■ Task to carry out:
Could you write out every entry exactly as it stands?

(Data to examine)

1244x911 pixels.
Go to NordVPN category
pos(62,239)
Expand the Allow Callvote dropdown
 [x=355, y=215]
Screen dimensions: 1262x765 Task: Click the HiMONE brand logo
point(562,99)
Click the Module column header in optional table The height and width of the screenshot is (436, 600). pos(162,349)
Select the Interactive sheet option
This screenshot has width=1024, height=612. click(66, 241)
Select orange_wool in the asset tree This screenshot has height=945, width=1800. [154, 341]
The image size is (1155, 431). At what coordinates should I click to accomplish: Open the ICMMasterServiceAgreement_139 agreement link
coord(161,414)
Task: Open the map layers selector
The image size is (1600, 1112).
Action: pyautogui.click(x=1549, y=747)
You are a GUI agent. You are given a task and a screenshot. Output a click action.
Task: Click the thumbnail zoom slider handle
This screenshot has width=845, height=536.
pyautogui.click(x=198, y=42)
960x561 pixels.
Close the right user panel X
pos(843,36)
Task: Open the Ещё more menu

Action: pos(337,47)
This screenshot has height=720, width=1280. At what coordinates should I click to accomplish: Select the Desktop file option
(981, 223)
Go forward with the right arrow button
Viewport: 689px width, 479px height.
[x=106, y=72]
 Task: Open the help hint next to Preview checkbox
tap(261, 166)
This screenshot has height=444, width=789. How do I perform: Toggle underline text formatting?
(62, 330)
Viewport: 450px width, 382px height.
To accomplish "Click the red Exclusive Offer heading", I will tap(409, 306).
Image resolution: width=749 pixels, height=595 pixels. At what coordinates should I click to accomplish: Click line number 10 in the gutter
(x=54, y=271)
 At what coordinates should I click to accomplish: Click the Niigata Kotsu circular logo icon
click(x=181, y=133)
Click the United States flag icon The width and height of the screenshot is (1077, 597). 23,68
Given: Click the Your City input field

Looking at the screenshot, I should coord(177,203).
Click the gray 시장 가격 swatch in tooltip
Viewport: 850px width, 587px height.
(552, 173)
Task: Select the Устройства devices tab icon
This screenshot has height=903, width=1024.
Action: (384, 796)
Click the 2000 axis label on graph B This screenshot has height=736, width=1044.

(End Data to examine)

■ Answer below:
1244x911 pixels.
Go to NordVPN category
pos(62,239)
Expand the Allow Callvote dropdown
 [x=355, y=215]
Screen dimensions: 1262x765 Task: Click the HiMONE brand logo
point(562,99)
Click the Module column header in optional table The height and width of the screenshot is (436, 600). pos(162,349)
Select the Interactive sheet option
This screenshot has width=1024, height=612. click(66, 241)
Select orange_wool in the asset tree This screenshot has height=945, width=1800. [154, 341]
The image size is (1155, 431). At what coordinates should I click to accomplish: Open the ICMMasterServiceAgreement_139 agreement link
coord(161,414)
Task: Open the map layers selector
The image size is (1600, 1112).
Action: pyautogui.click(x=1549, y=747)
You are a GUI agent. You are given a task and a screenshot. Output a click action.
Task: Click the thumbnail zoom slider handle
This screenshot has width=845, height=536.
pyautogui.click(x=198, y=42)
960x561 pixels.
Close the right user panel X
pos(843,36)
Task: Open the Ещё more menu

Action: pos(337,47)
This screenshot has height=720, width=1280. At what coordinates should I click to accomplish: Select the Desktop file option
(981, 223)
Go forward with the right arrow button
Viewport: 689px width, 479px height.
[x=106, y=72]
 Task: Open the help hint next to Preview checkbox
tap(261, 166)
This screenshot has height=444, width=789. How do I perform: Toggle underline text formatting?
(62, 330)
Viewport: 450px width, 382px height.
To accomplish "Click the red Exclusive Offer heading", I will tap(409, 306).
Image resolution: width=749 pixels, height=595 pixels. At what coordinates should I click to accomplish: Click line number 10 in the gutter
(x=54, y=271)
 At what coordinates should I click to accomplish: Click the Niigata Kotsu circular logo icon
click(x=181, y=133)
Click the United States flag icon The width and height of the screenshot is (1077, 597). 23,68
Given: Click the Your City input field

Looking at the screenshot, I should coord(177,203).
Click the gray 시장 가격 swatch in tooltip
Viewport: 850px width, 587px height.
(552, 173)
Task: Select the Устройства devices tab icon
This screenshot has height=903, width=1024.
Action: (384, 796)
Click the 2000 axis label on graph B This screenshot has height=736, width=1044.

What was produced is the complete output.